On this benchmark CharPos1 obtains the score 767 on a P4 1600A clocked at 1920 and CharPos2 obtains the score 791. For comparison Delphi Pos scores 2637.

Because CharPos1 is slightly better than CharPos2 we select this as basis for optimization. This is the ASM code Delphi 6 compiled it into with optimizations turned on.

function CharPos14(Chr : Char; const Str : AnsiString) : Cardinal;
var
StrLenght, I : Integer;

begin
{
push ebx
push esi
mov esi,edx
mov ebx,eax
}
StrLenght := Length(Str);
{
mov eax,esi
call @LStrLen
mov edx,eax
}
if StrLenght > 0 then
{
test edx,edx
jle @Else1Begin
}
begin
I := 0;
{
xor eax,eax
}
repeat
{
@RepeatBegin :
}
Inc(I);
{
inc eax
}
until((Str[I] = Chr) or (I > StrLenght));
{
cmp bl,[esi+eax-$01]
jz @If2
cmp edx,eax
jnl @RepeatBegin :
}
if I <= StrLenght then
{
@If2 :
cmp edx,eax
jnl @Exit
}
Result := I
{
}
else
Result := 0;
{
xor eax,eax
pop esi
pop ebx
ret
}
end
else
Result := 0;
{
@Else1Begin :
xor eax,eax
}
{
@Exit :
pop esi
pop ebx
}
end;

This time there is no stackframe.

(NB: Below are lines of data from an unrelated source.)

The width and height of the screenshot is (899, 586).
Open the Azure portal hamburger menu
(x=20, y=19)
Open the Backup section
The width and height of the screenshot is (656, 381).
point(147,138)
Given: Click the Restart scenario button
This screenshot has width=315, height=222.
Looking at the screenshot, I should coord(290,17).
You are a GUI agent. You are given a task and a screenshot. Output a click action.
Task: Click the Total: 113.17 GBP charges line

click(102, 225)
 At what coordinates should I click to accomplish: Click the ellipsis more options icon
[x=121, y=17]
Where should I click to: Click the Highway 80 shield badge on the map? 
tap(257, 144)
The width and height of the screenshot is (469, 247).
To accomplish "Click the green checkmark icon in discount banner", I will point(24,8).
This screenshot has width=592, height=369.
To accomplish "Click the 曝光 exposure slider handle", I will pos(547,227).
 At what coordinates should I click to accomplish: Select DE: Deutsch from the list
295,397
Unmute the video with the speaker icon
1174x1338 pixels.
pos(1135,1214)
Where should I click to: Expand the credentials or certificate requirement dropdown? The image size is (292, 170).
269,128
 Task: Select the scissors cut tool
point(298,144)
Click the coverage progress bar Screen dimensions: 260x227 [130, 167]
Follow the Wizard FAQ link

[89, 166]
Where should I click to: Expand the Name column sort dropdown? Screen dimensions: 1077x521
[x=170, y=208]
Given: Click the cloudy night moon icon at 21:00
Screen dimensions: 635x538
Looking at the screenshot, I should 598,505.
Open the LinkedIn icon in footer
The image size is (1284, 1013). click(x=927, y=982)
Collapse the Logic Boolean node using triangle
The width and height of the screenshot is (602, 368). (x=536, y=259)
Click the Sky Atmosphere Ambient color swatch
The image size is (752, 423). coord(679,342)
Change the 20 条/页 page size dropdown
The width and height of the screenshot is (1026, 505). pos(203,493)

Ebx and esi is used and needs to be backed up and restored by pushing and popping them on the stack. Because the function does not have its own stackframe they are simply pushed on the stack on the top of the calling functions frame. The input parameters are received in eax an edx and they are as first thing copied into esi and ebx. The function Length has a secret internal name which is LStrLen. This function is called on Str which is passed in eax. We see that LStrLen is following the register calling convention. Str was received in edx copied to esi and then to eax. LStrLen delivers its result, StrLenght, in eax. This result is copied into edx and compared to 0. Test edx,edx is the same as cmp edx,0 and it sets the flags. The jle instruction checks the flags and pass execution to the else part of the if-else code if StrLenght is lower than or equal to zero. In this else code we have one line of Pascal, which is Result := 0;. Because our function must return its result in eax we create a zero here by x-oring eax by itself. If the string is longer than zero execution is continued in the if-code. The first line here initializes the loop counter I to zero. Again a xor instruction is used for this. The loop body has one line only and this is easy to understand Inc(I); = inc eax. Pascal and ASM is nearly the same thing ;-)
The implementation of the loop closing test is where the real meat of this function is. It is made up of these four lines of ASM.

cmp bl,[esi+eax-$01]
jz @If2
cmp edx,eax
jnl @RepeatBegin :

We see that there are two jump instructions. The last one jumps to the start of the loop and the first one jmps out of the loop. There are two cmp instructions to set the flags. Number two is the easiest to understand. It compares eax with edx. A fast look at the Pascal code tells us that I and StrLenght must be in these two registers. In fact we have just seen that eax is I and we also saw in the top of the function that StrLenght was in edx.
In line number 4 Chr was copied into ebx, but a char is only one byte. Therefore the first cmp instruction compares something to bl which is the lowest byte of the four bytes in ebx. We expect that the search character - Chr - is compared to character number 1, 2, 3.. of the input string. [esi+eax-$01] must therefore be a pointer into this string. eax is the loop counter I, which is 1 at the first iteration. esi must be the address of the Str parameter that was received in edx and immediately copied into esi. -$01 is a constant offset which is needed because the first character in an AnsiString is located at position 0. The position where Str points to.
Where has the or from the Pascal code gone? To understand this we need to talk about the optimization called incomplete boolean evaluation. This optimization can be applied to the boolean operator and, and to the boolean operator or. Let us take a look at the truth table for and first.

false and false is false
false and true is false
true and false is false
true and true is true

The and-operator is only returning true if both operands are true. This is taken advantage of by the incomplete boolean evaluation optimization. If one operand is found false there is no need to check the second one, because the result of and will be false no matter what it is.

The truth table for or is

false or false is false
false or true is true
true or false is true
true or true is true

The result of an or is true if one or both of the operands are true. If one is seen to be true there is no need to check the second operand.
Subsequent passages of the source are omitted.